Ok, mas por que nos identificamos tanto com aquela frase muito breve dita por aquele ator naquele filme que mudou nossa vida e nossa maneira de pensar e nos fez pensar: Porra! Como é que eu nunca pensei nisso antes? Na verdade, já pensei nisso antes, mas nunca havia me dado conta disto. Talvez tenha pensado há 2 anos, há 10 anos, 2 minutos antes de nascer ou quando eu era uma artesã em uma cidadezinha na região que hoje é conhecida por Praga. Vai saber. Mas eu me identifico porque isto está na minha memória, na minha genética, nos meus registros, no meu banco de dados, no meu arquivo pessoal. Chame como quiser.
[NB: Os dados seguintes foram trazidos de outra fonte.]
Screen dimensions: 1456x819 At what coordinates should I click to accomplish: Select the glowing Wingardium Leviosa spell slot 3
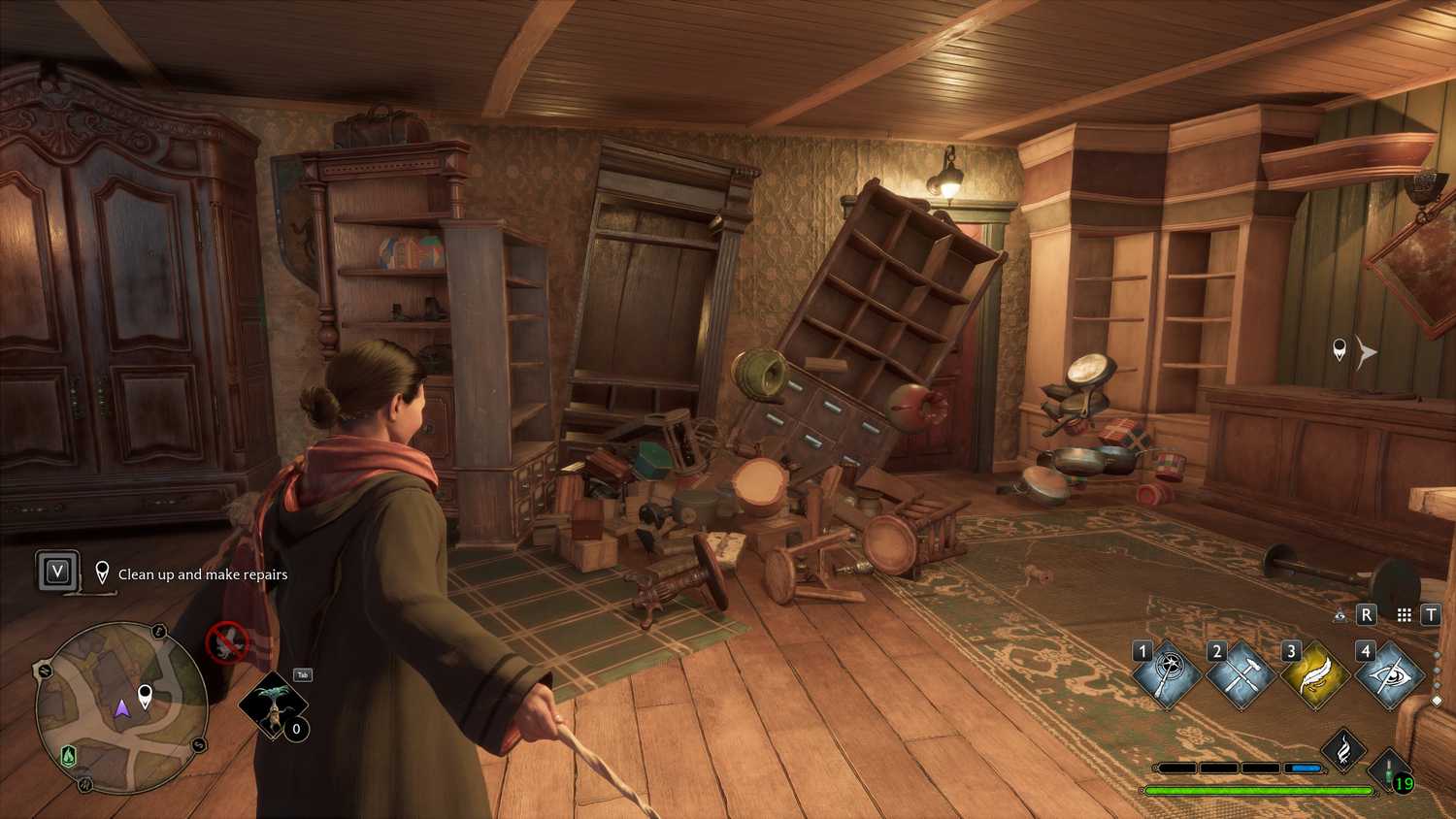1314,674
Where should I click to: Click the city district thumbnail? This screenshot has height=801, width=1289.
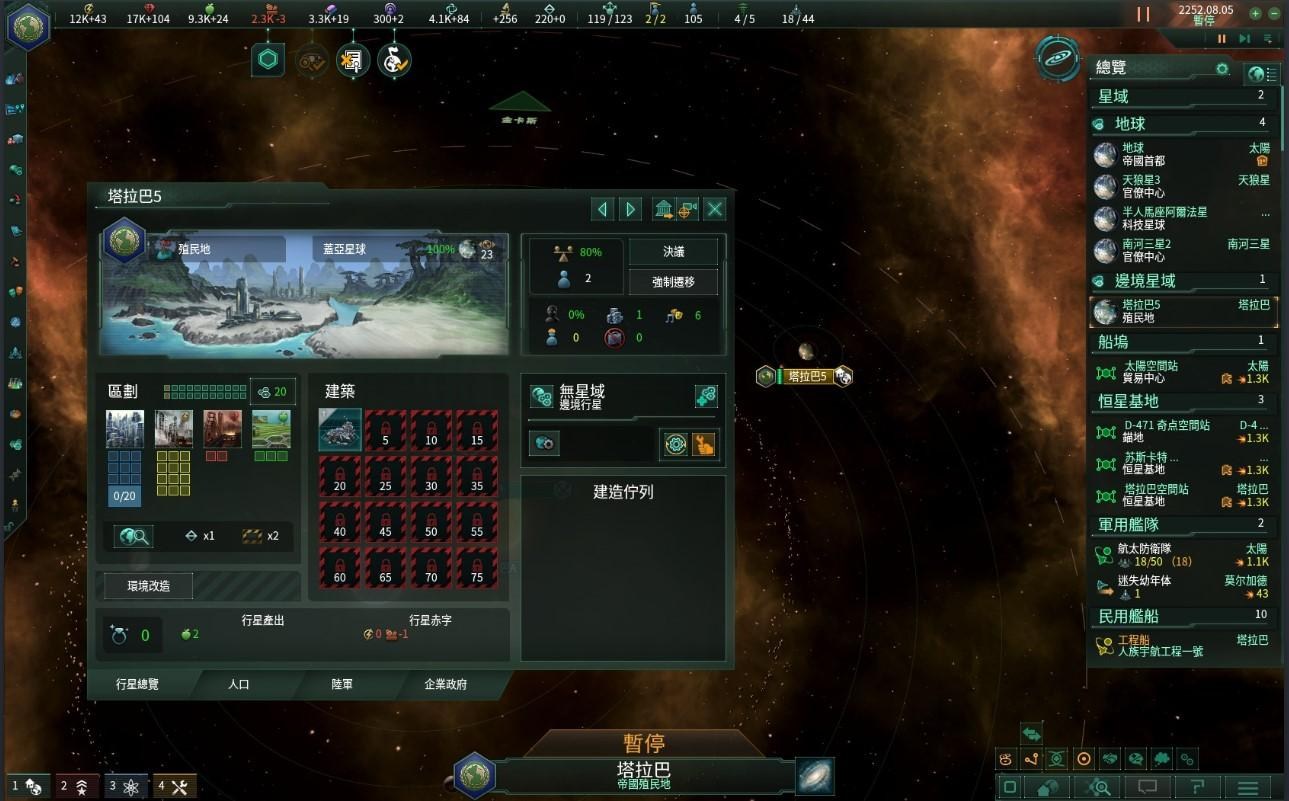click(x=125, y=429)
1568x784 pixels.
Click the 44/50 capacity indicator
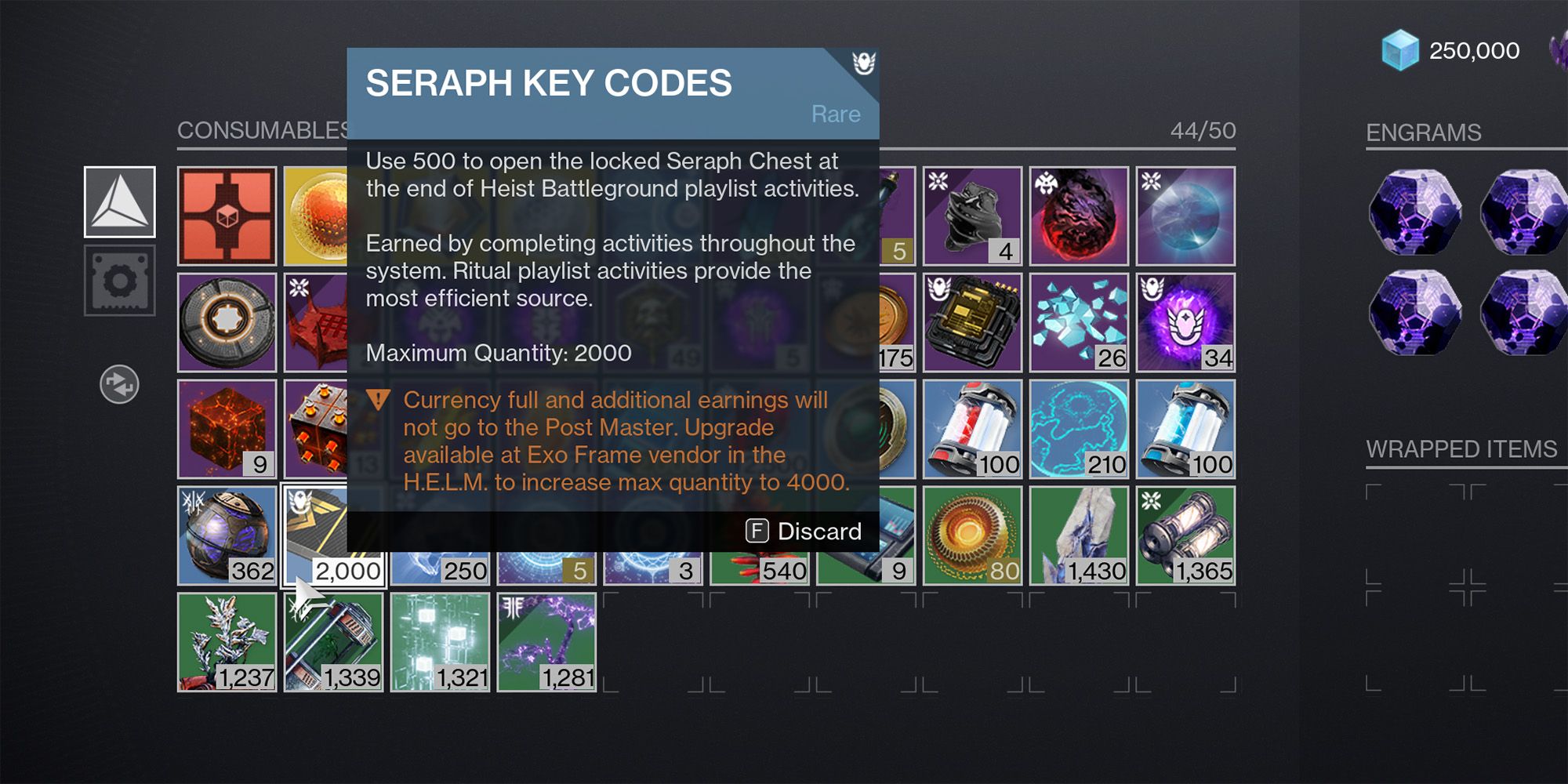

E o mais intrigante é que talvez esta minha explicação sobre identificação não faça o menor sentido para você, assim como não fez para ela naquela mesa de bar. Mas acredito que isto aconteça porque isto não está na sua memória, genética, no seu registro etc etc etc... E mesmo que você não gaste um segundo do seu pensamento para tentar entendê-la, talvez ela faça todo o sentido para você e para ela se eu repeti-la daqui a 2 ou 10 anos. Talvez daqui a 2 minutos. O importante é que eu deixei o meu conceito no seu registro. Sou egoísta como os filósofos.
Gostaria, mais do que tudo, de ter a oportunidade de dizê-la novamente, exatamente com as mesmas palavras, tudo o que eu penso sobre identificação e ver se desta vez ela entenderia. E ouvi-la dizer, mais uma vez, Você é um grande egoísta, de uma forma tênue e carinhosa, como só mamãe saberia dizer.
PS: Eu descobri que um certo alemão chamado Heidegger pensava muito parecido comigo. Talvez ele já tenho trocado uma idéia com a minha bisavó.